Athens is Ready to Welcome you Again, Brighter than Ever
While cars and people were absent from our streets, the City of Athens has been hard at work restoring some of our beloved neighbourhoods and most snappable sights.
In historic Thissio and must-see Anafiotika, dozens of ancient walls, buildings, and benches have been freed from graffiti tags so that visitors will encounter a revitalized and welcoming capital when they return this summer.
In fact, Athens has been rolling up its sleeves non-stop to put on a fresh face and make the city more accessible for both visitors and residents. We’re improving sidewalks and cleaning streets, planting bright new flora (8,500 extra blooms to be exact), and ridding walls of old graffiti across the city, transforming the metropolis into a walker’s paradise of vibrant urban neighbourhoods for you to discover and explore.

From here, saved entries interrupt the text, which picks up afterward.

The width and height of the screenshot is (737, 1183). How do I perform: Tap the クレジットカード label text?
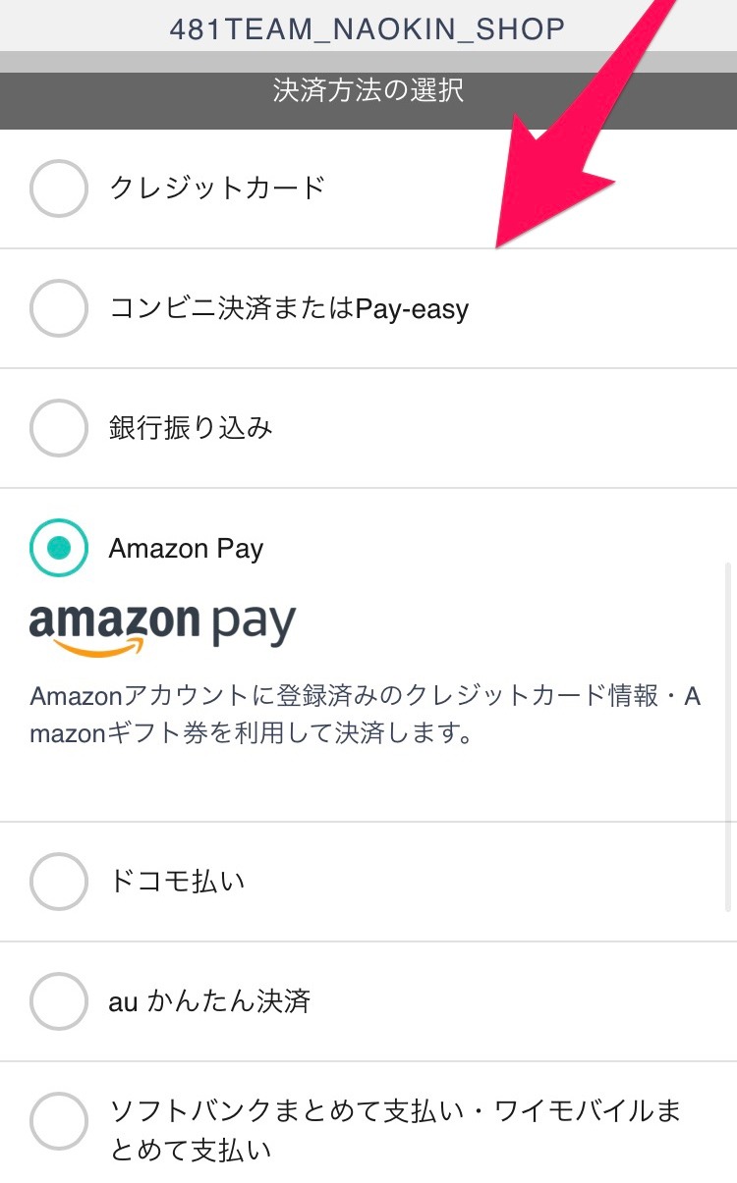point(217,188)

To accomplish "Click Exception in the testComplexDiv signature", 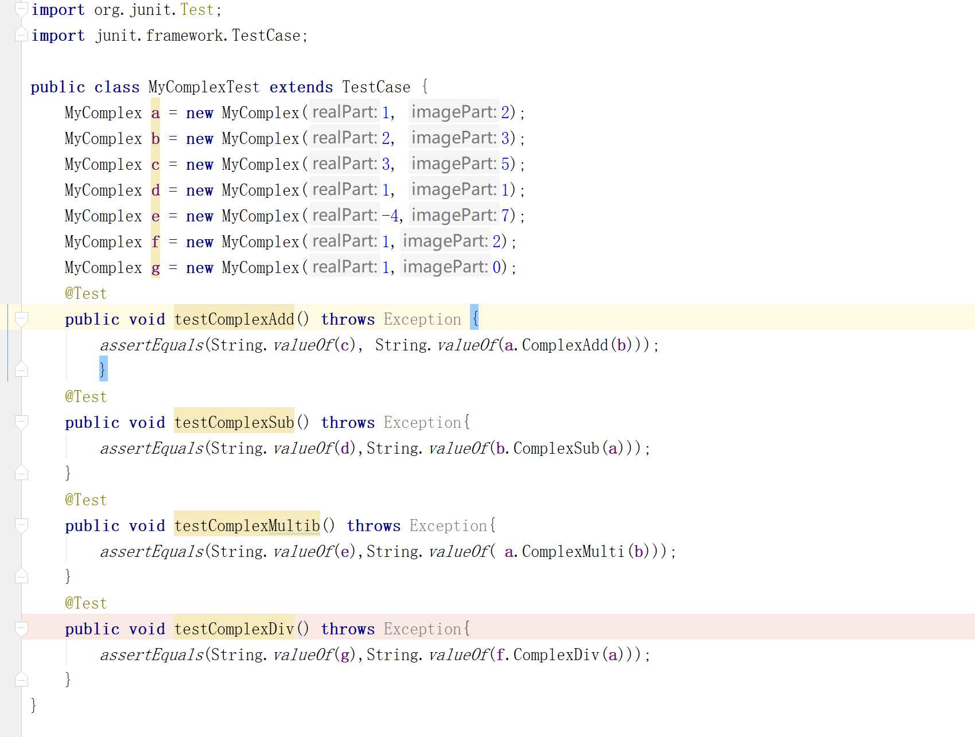I will point(422,629).
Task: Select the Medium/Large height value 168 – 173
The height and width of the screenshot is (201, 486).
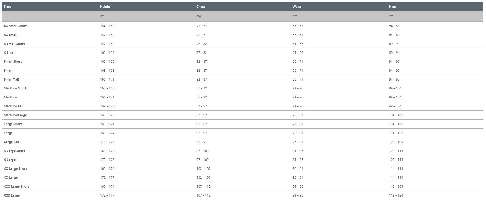Action: pos(107,115)
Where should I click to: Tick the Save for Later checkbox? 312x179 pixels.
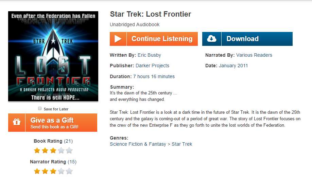pyautogui.click(x=40, y=108)
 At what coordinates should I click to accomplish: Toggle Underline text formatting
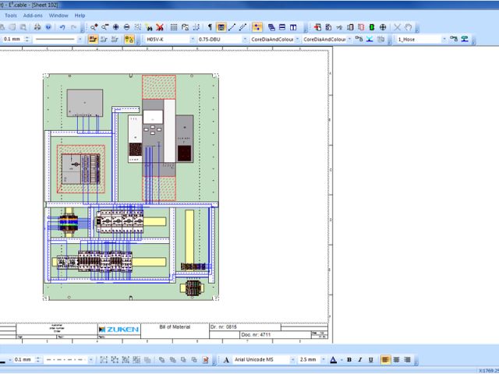tap(371, 359)
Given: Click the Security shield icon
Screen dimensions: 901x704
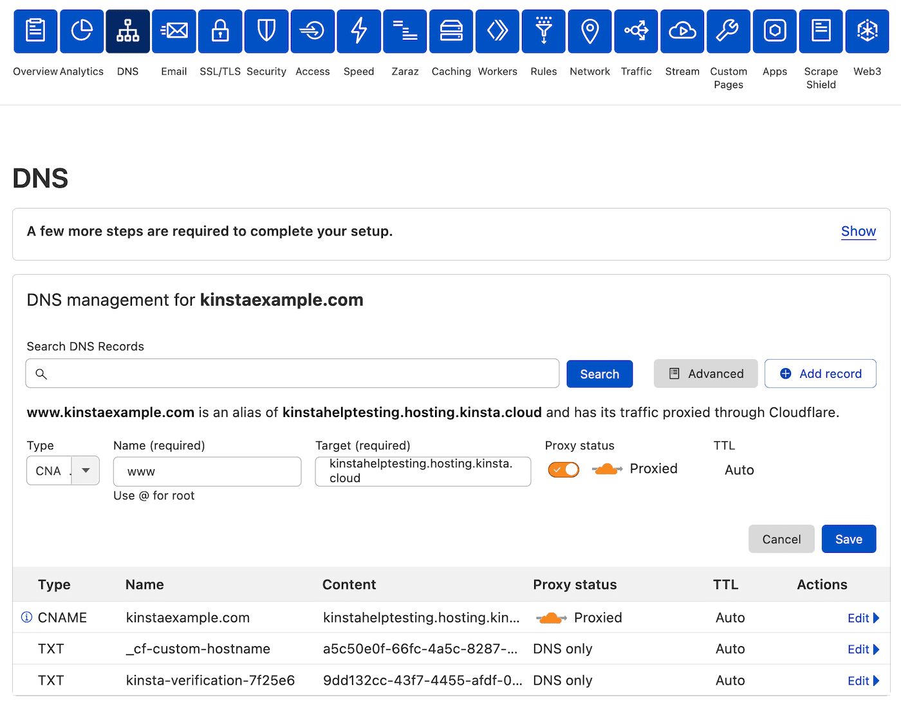Looking at the screenshot, I should (x=266, y=31).
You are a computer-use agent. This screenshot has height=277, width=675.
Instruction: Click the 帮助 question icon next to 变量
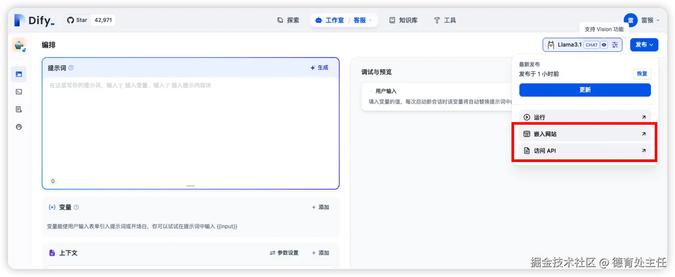click(x=76, y=207)
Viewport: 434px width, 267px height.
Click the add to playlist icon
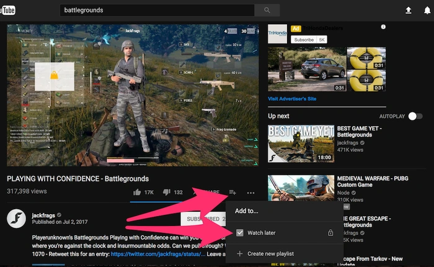pos(233,192)
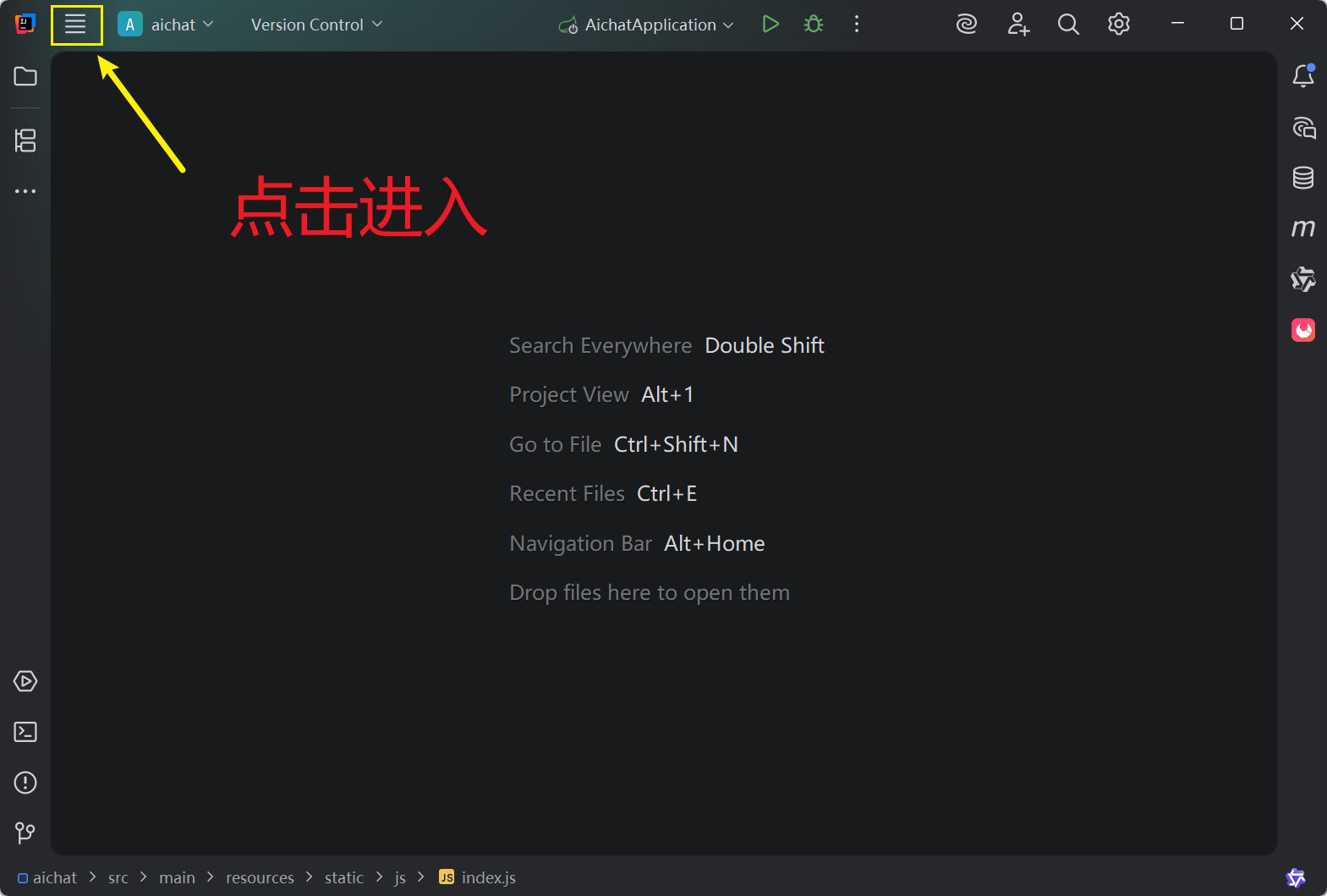The width and height of the screenshot is (1327, 896).
Task: Open the hamburger main menu
Action: point(76,25)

Over recent months, Athens has also refined its social distancing protocols to ensure that citizens and visitors experience a buoyant, re-charged and well-prepared city.

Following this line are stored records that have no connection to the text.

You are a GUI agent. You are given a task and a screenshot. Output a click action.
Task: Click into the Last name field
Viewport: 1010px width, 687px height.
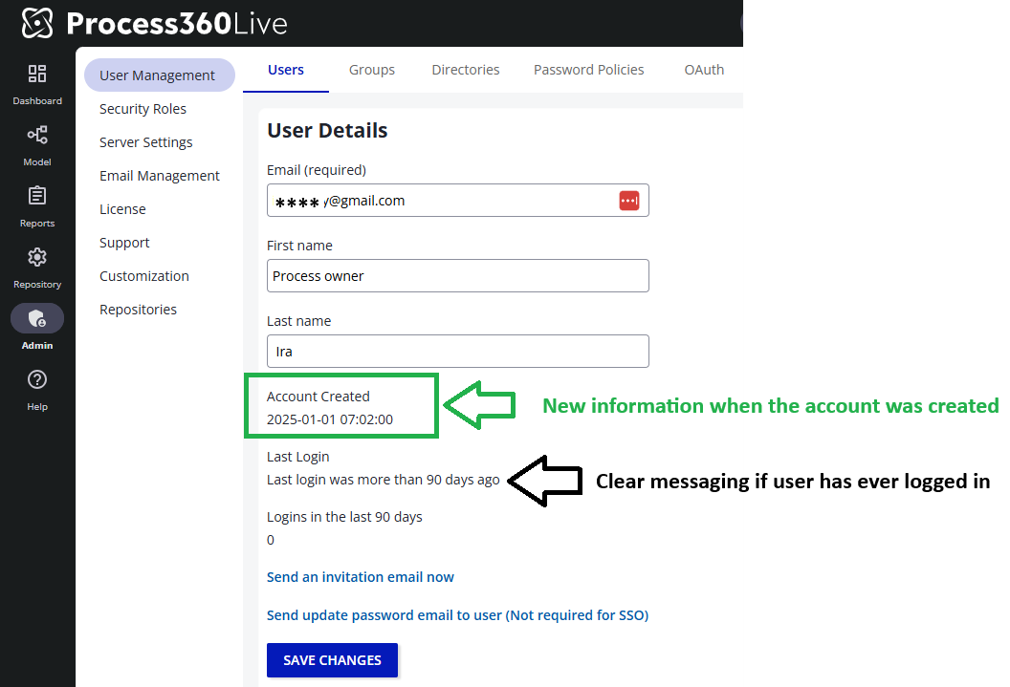tap(457, 352)
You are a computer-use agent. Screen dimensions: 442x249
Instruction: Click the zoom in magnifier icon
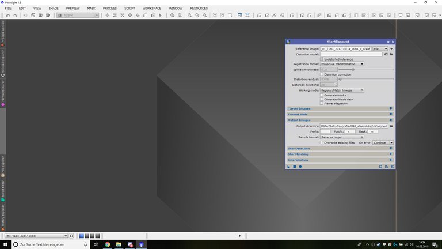coord(172,15)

These initiatives mark an expansive pledge by the City of Athens to provide assistance, safety, and accessible services for residents and visitors. The community-based strategy balances careful observation of health and safety measures with the safeguarding of our dynamic public life for years to come. We’re supporting the city’s innovators and creatives, our cherished café culture, and the fresh food markets that are the beating heart of Athenian cuisine. At street-level, we’re getting Athenians back to their daily routines, so that we can put out the welcome mat for visitors once more.
6 ways that Athens is making a fresh start
• We’ve cleaned and disinfected public spaces, benches, bus stops, and waste containers in all parts of the city, including the replacement of more than 7,000 waste bins.
• We’ve invested in new technologies that speed up the deep cleaning of sidewalks and squares and make it easier to maintain those surfaces as more feet and tyres return to the streets.
• Graffiti removal is a key tactic for reviving community parks and public spaces. City workers are busy cleaning layers of paint and eliminating built-up dirt and grime from monuments and walls, helping to shine a light on the bold creations of Athens’ fêted street artists.
• More than 82 streets have been repaved and under the Athens City Council's 166% budget boost for sidewalk upgrades, foot paths have been clad with cooling materials that reduce ambient temperatures, while passage and accessibility has been improved by removing obstacles and adding signage.
• The once-thriving city landmark, Omonia Square, has been restored and reactivated for Athenians, with artist George Zongolopoulos’ iconic hydrokinetic sculpture as its centrepiece.
• And in one of the biggest urban interventions in the history of Athens, sidewalks will be extended, traffic limited, bicycle lanes formed, and new trees and flowers planted to create one of Europe’s most beautiful urban promenades. Dubbed the “Great Athens Walk”, the project will improve the speed of buses and trolleys and make it easier to walk between the neighbourhoods of Athens’ historic centre without going head-to-head with car traffic. In line with best practice in other major cities, the pilot phase will see temporary installation of the new urban flows from June so residents can road test changes before they’re made permanent.